- What is required
Exactly and in full, give the records again.

Excerpts from a dataset:
□ □ □ □ □ □ □

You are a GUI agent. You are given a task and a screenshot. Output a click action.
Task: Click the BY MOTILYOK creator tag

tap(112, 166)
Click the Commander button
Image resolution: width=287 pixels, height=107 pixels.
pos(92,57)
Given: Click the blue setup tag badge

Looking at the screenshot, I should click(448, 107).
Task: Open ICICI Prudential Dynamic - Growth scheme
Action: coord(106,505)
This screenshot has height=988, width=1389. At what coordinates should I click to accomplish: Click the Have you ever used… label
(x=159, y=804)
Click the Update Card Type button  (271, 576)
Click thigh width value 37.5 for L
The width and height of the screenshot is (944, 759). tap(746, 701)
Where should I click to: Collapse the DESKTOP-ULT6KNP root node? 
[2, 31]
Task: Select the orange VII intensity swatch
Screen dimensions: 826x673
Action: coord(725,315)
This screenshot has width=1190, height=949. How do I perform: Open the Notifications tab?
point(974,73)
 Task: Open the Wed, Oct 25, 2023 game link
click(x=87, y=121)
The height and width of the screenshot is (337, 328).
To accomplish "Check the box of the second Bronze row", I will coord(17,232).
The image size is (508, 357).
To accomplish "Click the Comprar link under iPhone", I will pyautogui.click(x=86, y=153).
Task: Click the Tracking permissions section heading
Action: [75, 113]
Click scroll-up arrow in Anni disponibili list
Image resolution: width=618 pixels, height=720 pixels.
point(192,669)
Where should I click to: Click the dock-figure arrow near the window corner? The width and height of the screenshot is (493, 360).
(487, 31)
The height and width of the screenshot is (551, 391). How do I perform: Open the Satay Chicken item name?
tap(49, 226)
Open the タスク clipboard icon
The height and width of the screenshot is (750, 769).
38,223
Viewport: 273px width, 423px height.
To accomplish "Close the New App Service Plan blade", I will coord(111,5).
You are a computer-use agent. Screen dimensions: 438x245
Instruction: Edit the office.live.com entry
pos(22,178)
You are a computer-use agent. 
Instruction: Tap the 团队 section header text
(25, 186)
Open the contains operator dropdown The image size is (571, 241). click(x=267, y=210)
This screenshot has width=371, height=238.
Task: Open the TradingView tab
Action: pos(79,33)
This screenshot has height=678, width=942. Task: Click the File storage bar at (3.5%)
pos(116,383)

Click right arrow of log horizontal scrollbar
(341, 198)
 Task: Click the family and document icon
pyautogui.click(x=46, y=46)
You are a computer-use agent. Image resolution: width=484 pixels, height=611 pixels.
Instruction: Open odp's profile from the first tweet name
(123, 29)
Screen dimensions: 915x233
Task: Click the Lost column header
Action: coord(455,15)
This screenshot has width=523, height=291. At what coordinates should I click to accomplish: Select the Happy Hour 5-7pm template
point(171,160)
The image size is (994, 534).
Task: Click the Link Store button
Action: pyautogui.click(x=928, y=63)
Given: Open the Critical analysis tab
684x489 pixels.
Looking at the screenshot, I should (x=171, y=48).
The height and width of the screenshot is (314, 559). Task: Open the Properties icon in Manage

□ □ □ □ □ □ □

- Answer to the problem
You are a GUI agent. You are given a task and a screenshot. Output a click action.
Task: Click the BY MOTILYOK creator tag

tap(112, 166)
Click the Commander button
Image resolution: width=287 pixels, height=107 pixels.
pos(92,57)
Given: Click the blue setup tag badge

Looking at the screenshot, I should click(448, 107).
Task: Open ICICI Prudential Dynamic - Growth scheme
Action: coord(106,505)
This screenshot has height=988, width=1389. At what coordinates should I click to accomplish: Click the Have you ever used… label
(x=159, y=804)
Click the Update Card Type button  (271, 576)
Click thigh width value 37.5 for L
The width and height of the screenshot is (944, 759). tap(746, 701)
Where should I click to: Collapse the DESKTOP-ULT6KNP root node? 
[2, 31]
Task: Select the orange VII intensity swatch
Screen dimensions: 826x673
Action: coord(725,315)
This screenshot has width=1190, height=949. How do I perform: Open the Notifications tab?
point(974,73)
 Task: Open the Wed, Oct 25, 2023 game link
click(x=87, y=121)
The height and width of the screenshot is (337, 328).
To accomplish "Check the box of the second Bronze row", I will coord(17,232).
The image size is (508, 357).
To accomplish "Click the Comprar link under iPhone", I will pyautogui.click(x=86, y=153).
Task: Click the Tracking permissions section heading
Action: [75, 113]
Click scroll-up arrow in Anni disponibili list
Image resolution: width=618 pixels, height=720 pixels.
point(192,669)
Where should I click to: Click the dock-figure arrow near the window corner? The width and height of the screenshot is (493, 360).
(487, 31)
The height and width of the screenshot is (551, 391). How do I perform: Open the Satay Chicken item name?
tap(49, 226)
Open the タスク clipboard icon
The height and width of the screenshot is (750, 769).
38,223
Viewport: 273px width, 423px height.
To accomplish "Close the New App Service Plan blade", I will coord(111,5).
You are a computer-use agent. Screen dimensions: 438x245
Instruction: Edit the office.live.com entry
pos(22,178)
You are a computer-use agent. 
Instruction: Tap the 团队 section header text
(25, 186)
Open the contains operator dropdown The image size is (571, 241). click(x=267, y=210)
This screenshot has width=371, height=238.
Task: Open the TradingView tab
Action: pos(79,33)
This screenshot has height=678, width=942. Task: Click the File storage bar at (3.5%)
pos(116,383)

Click right arrow of log horizontal scrollbar
(341, 198)
 Task: Click the family and document icon
pyautogui.click(x=46, y=46)
You are a computer-use agent. Image resolution: width=484 pixels, height=611 pixels.
Instruction: Open odp's profile from the first tweet name
(123, 29)
Screen dimensions: 915x233
Task: Click the Lost column header
Action: coord(455,15)
This screenshot has width=523, height=291. At what coordinates should I click to accomplish: Select the Happy Hour 5-7pm template
point(171,160)
The image size is (994, 534).
Task: Click the Link Store button
Action: pyautogui.click(x=928, y=63)
Given: Open the Critical analysis tab
684x489 pixels.
Looking at the screenshot, I should (x=171, y=48).
The height and width of the screenshot is (314, 559). Task: Open the Properties icon in Manage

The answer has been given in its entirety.